■ Work to be completed
Output only the lines of the entries that follow, starting at the one with "Click the horizontal" and running down to the one with "The height and", both included and unchanged.

■ Records to use
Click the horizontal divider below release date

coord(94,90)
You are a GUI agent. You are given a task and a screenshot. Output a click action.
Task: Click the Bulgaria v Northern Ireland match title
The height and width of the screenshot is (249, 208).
==
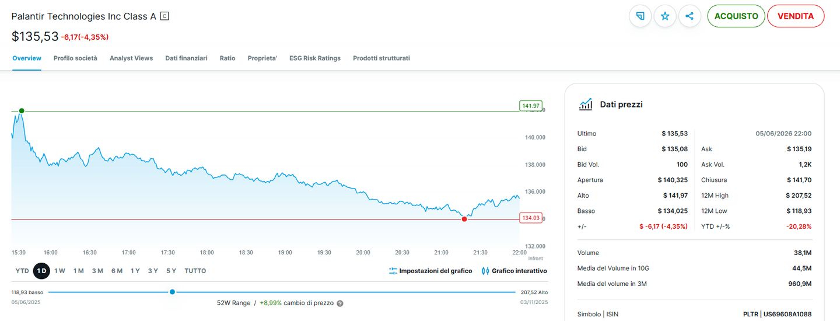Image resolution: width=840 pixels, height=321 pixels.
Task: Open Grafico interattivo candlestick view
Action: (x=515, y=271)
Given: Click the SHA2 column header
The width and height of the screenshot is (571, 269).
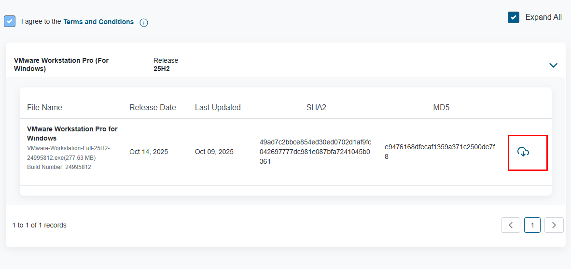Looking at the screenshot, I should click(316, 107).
* * *
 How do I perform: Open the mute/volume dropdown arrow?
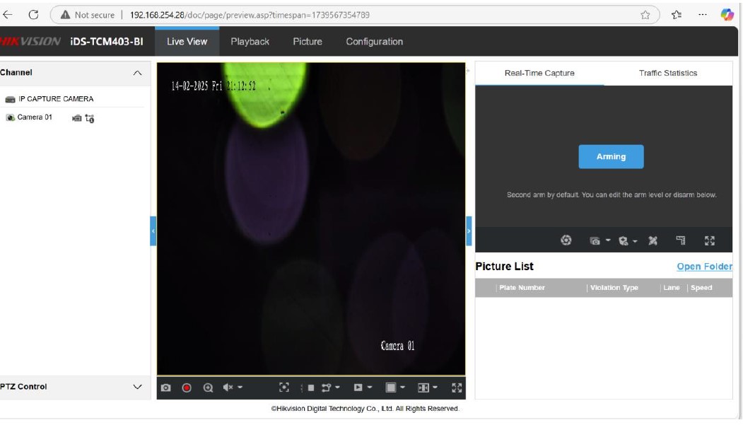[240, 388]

■ Completed exercise
Click the horizontal divider below release date

coord(94,90)
You are a GUI agent. You are given a task and a screenshot. Output a click action.
Task: Click the Bulgaria v Northern Ireland match title
The height and width of the screenshot is (249, 208).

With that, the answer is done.